[Opening Selected extract section]

Body balance

Why do human beings and some other species find symmetrical patterns more appealing than asymmetrical ones? Two research teams working independently offer an explanation: the sensory bias towards symmetry is part of the development of the perceptual ability of the brain and nervous system (Nature, Vol 372, No 6502).

While the first team of scientists -- Magnus Enquist of University of Stockholm, Sweden, and Anthony Arak of Archway Engineering Ltd, UK -- implicate the evolution of the nervous system and the mental faculties in prefering the symmetrical visual patterns, Rufus Johnstone of Cambridge University, UK, looked anew at why the females of some animal species favour males with symmetrical traits.

Both studies used artificial neural networks -- computers designed to mimic the way the brain works -- and digitally simulated a visual system for recognising pictures or patterns. The scientists adapted a process -- known as training the neural networks -- which mimics the natural selection process followed by the brain. Several networks that varied slightly in their pattern recognition were chosen and fed with a set of images of varying symmetry -- pictures of different bird tails, for instance -- together with some random patterns. The network that was more successful in identifying the symmetry images among the random ones was retained and the rest were deleted.

[Closing Selected extract section]
[Opening Dataset extract section]

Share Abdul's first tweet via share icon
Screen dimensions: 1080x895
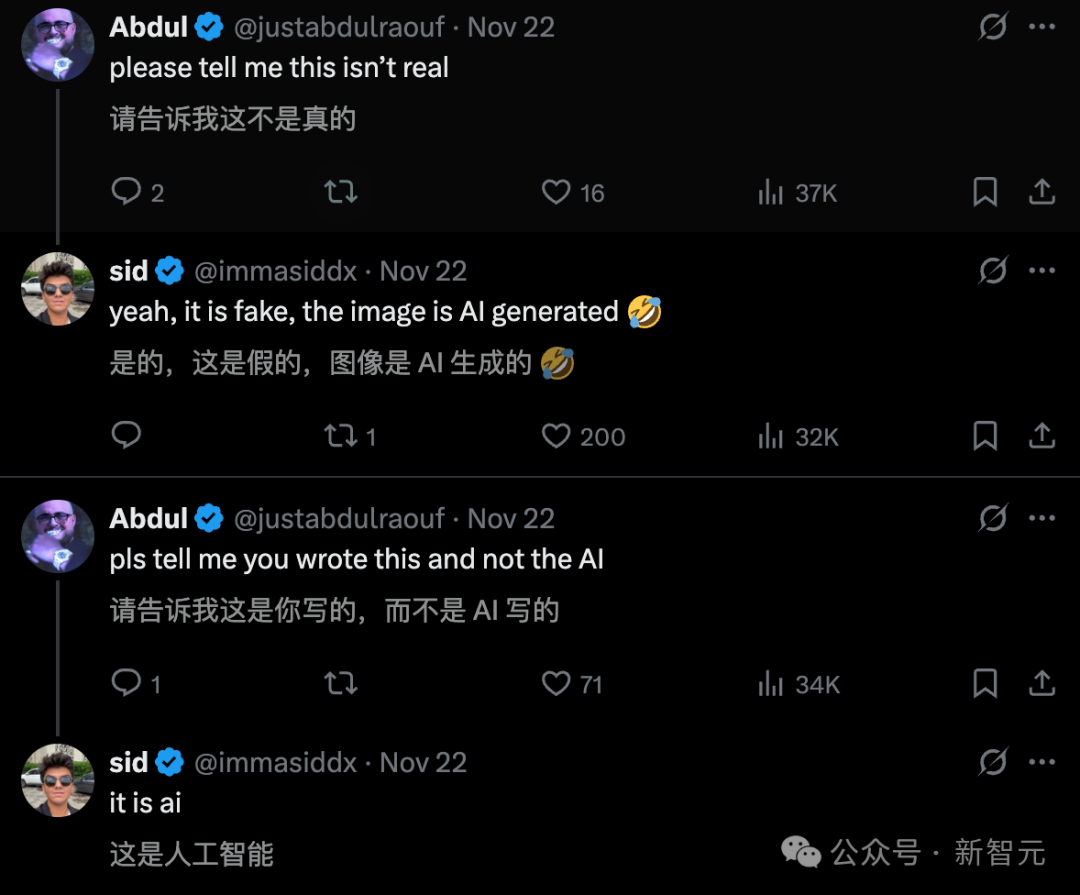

[Closing Dataset extract section]

» **Actions to take**
(1) Translate into French this sentence from the text on symmetry preference: "Why do human beings and some other species find symmetrical patterns more appealing than asymmetrical ones?"
(2) Recast as a bulleted list the paragraph of the text on symmetry preference that begins "Both studies used artificial neural networks", retaining its main facts.
(3) Supply the passage that follows the final paragraph of the text on symmetry preference, continuing it from where it stops.

» **Results of the exercise**
(1) Pourquoi les êtres humains et certaines autres espèces trouvent-ils les motifs symétriques plus attrayants que les motifs asymétriques ?

(2)
- Both studies used artificial neural networks, which are computers designed to mimic the way the brain works, to digitally simulate a visual system for recognizing pictures or patterns.
- The scientists adapted a process known as training the neural networks, which mimics the natural selection process followed by the brain.
- Several networks that differed slightly in pattern recognition were fed images of varying symmetry, such as pictures of different bird tails, along with random patterns.
- The network most successful at identifying the symmetrical images among the random ones was retained, and the others were deleted.

(3)
In the process, the scientists found that the network unexpectedly developed a preference for the most symmetrical one among the bird tails. Thus the symmetry preference of humans and certain other species grow out of the brain's efforts to make sense of a world where symmetrical things are mixed up with asymmetrical ones.

Enquist and Arak manipulated the image in a plane by moving and rotating it, in a way similar to the eye projecting different images of any object on the retina. They found that the network also evolves along with the image and chooses only the most symmetrical variation.

Johnstone's neural network -- trained to mimic the recognition system of a female bird -- favoured the most symmetrical ornaments of the males. Interestingly, it also preferred longer tails in response to a set of tail patterns with different tail lengths confirming the earlier observation of evolutionary biologists (Nature, Vol 361, No 6411). On occasions when there was a conflict between the symmetry and the length of tails, the network compared the differences in the levels of symmetry and length and opted for one which outweighed the other.